The Pottawatomie County, Okla., school system had considered testing all
students. Instead, it settled for testing only those involved in
competitive extracurricular activities on the theory that by voluntarily
representing the school, those students had a lower expectation of privacy
than did students at large.

"We are not opposed to drug tests, but when we have situations where they
are done in a suspicionless situation, we believe that is an invasion of
privacy," said Bob Chase, president of the National Education Association,
a teachers union. "If there is suspicion of drug use, that is quite another
story, but in this case it was not."

The NEA filed a brief opposing the Oklahoma district's testing policy.

The ruling is a follow-up to a 1995 case in which the court allowed random
urine tests for student athletes. In that case, the court found that the
school had a pervasive drug problem and that athletes were among the users.
The court also found that athletes had less expectation of privacy.

Thursday's ruling is the logical next step, the Oklahoma school district
and its backers said, and the court majority agreed.

"The particular testing program upheld today is not reasonable, it is
capricious, even perverse," Justice Ruth Bader Ginsburg wrote in dissent
for herself and Justices John Paul Stevens, Sandra Day O'Connor and David
Souter.

In a brief, separate dissent, O'Connor and Souter said they disagreed with
the court's ruling in 1995 and that they disagree now.

Of the estimated 14 million American high school students, more than 50
percent probably participate in some form of organized after-school
activity, educators say. The trend is toward greater extracurricular
participation, largely because colleges consider it a factor in admissions.

Numerous schools installed drug-testing programs for athletes after the
1995 ruling, but wider drug testing remains relatively rare among the
nation's 15,500 public school districts. Lower courts have reached
differing conclusions about the practice.

The Tecumseh, Okla., testing program ran for part of two school years,
beginning in 1998. It was suspended after Earls and another student sued.
Earls is now a student at Dartmouth College.

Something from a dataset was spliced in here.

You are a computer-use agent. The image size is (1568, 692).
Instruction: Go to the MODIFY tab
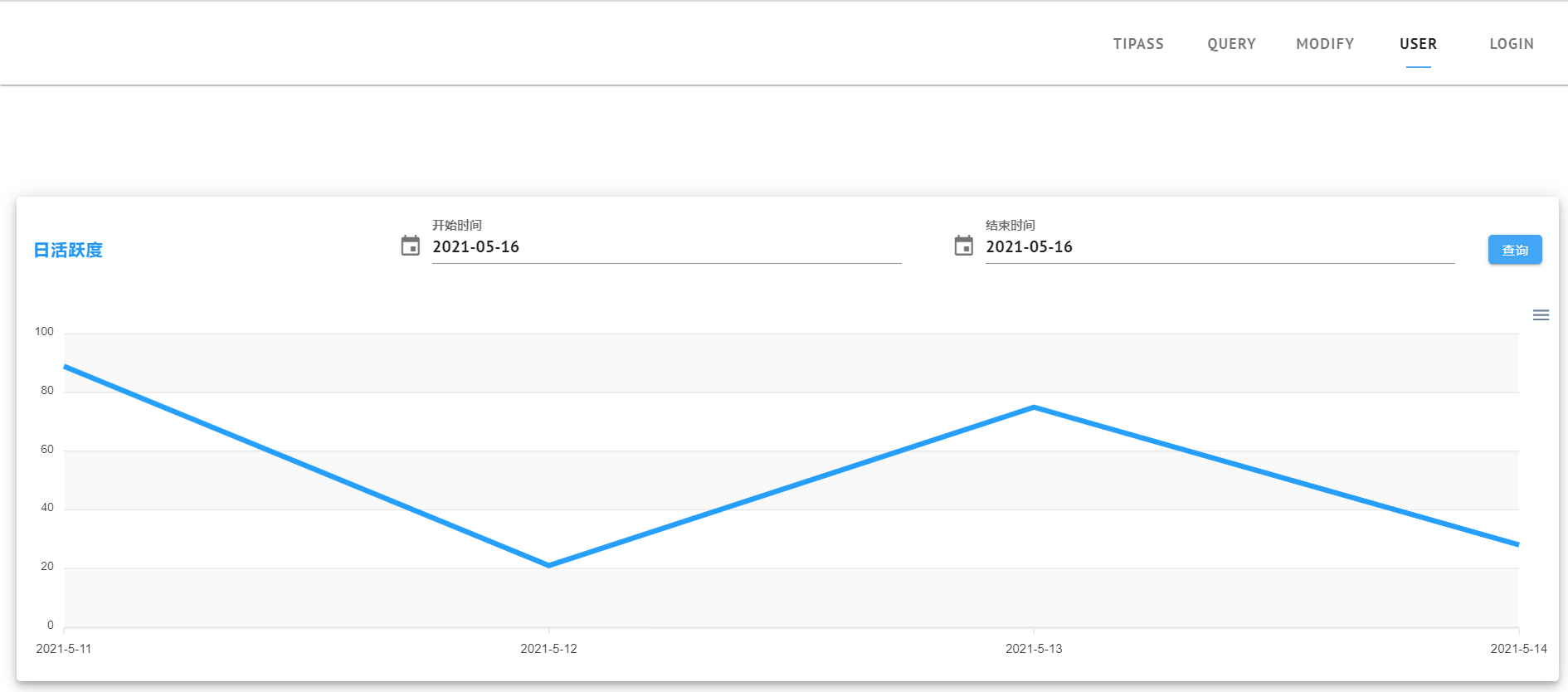click(x=1325, y=44)
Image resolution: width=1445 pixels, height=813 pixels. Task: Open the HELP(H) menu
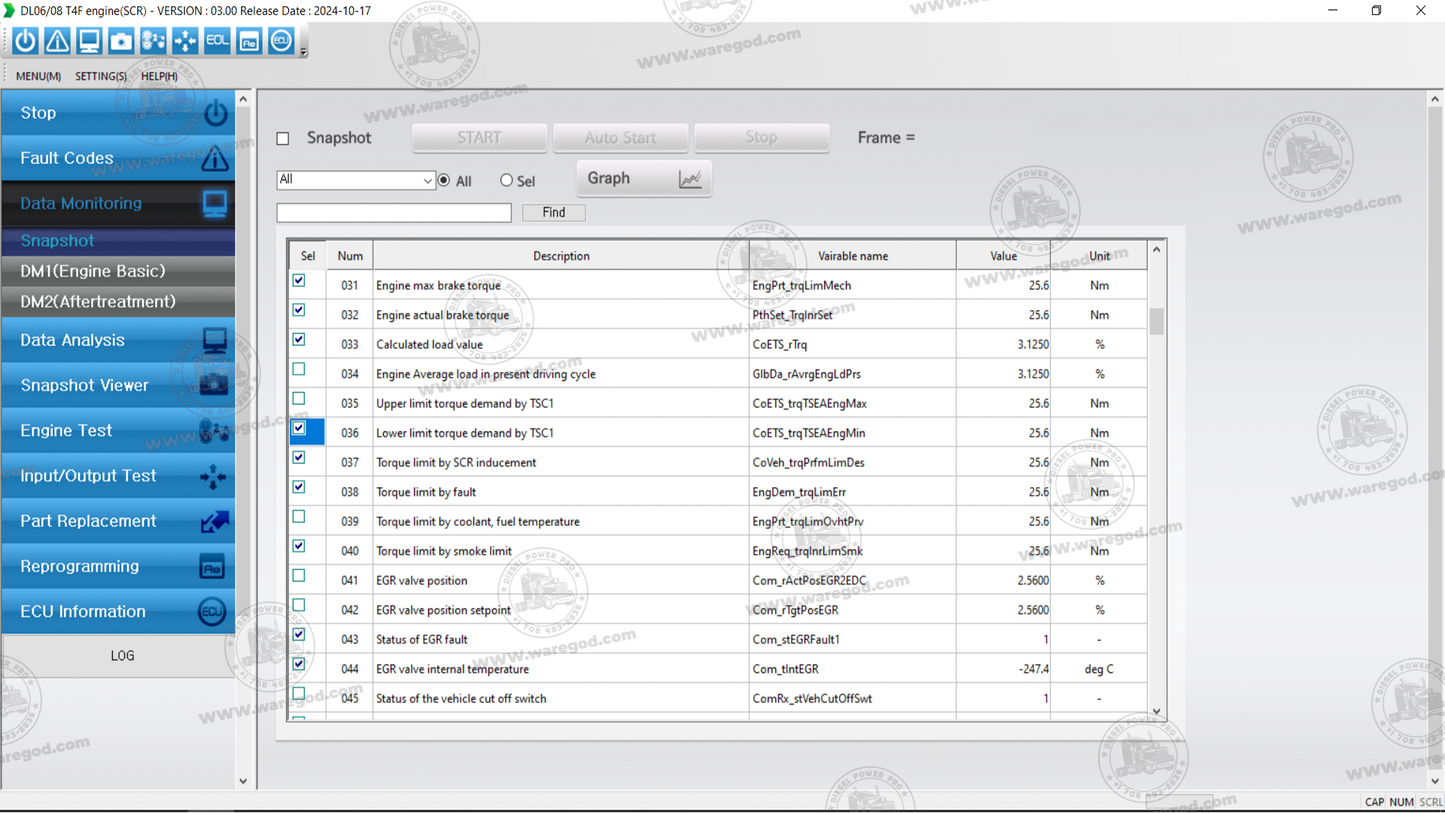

The Tecumseh policy covered a range of voluntary clubs and sports,
including the Future Farmers of America club, cheerleading and football.
Students were tested at the beginning of the school year. Thereafter, tests
were random.

Overall, 505 high school students were tested for drug use. Three students,
all of them athletes, tested positive.

A federal appeals court ruled against the program, saying it took the
Supreme Court's 1995 ruling too far. Sports are different from other
extracurricular activities, the lower court said, and the school had not
done enough to show that students who participated in those activities were
abusing drugs.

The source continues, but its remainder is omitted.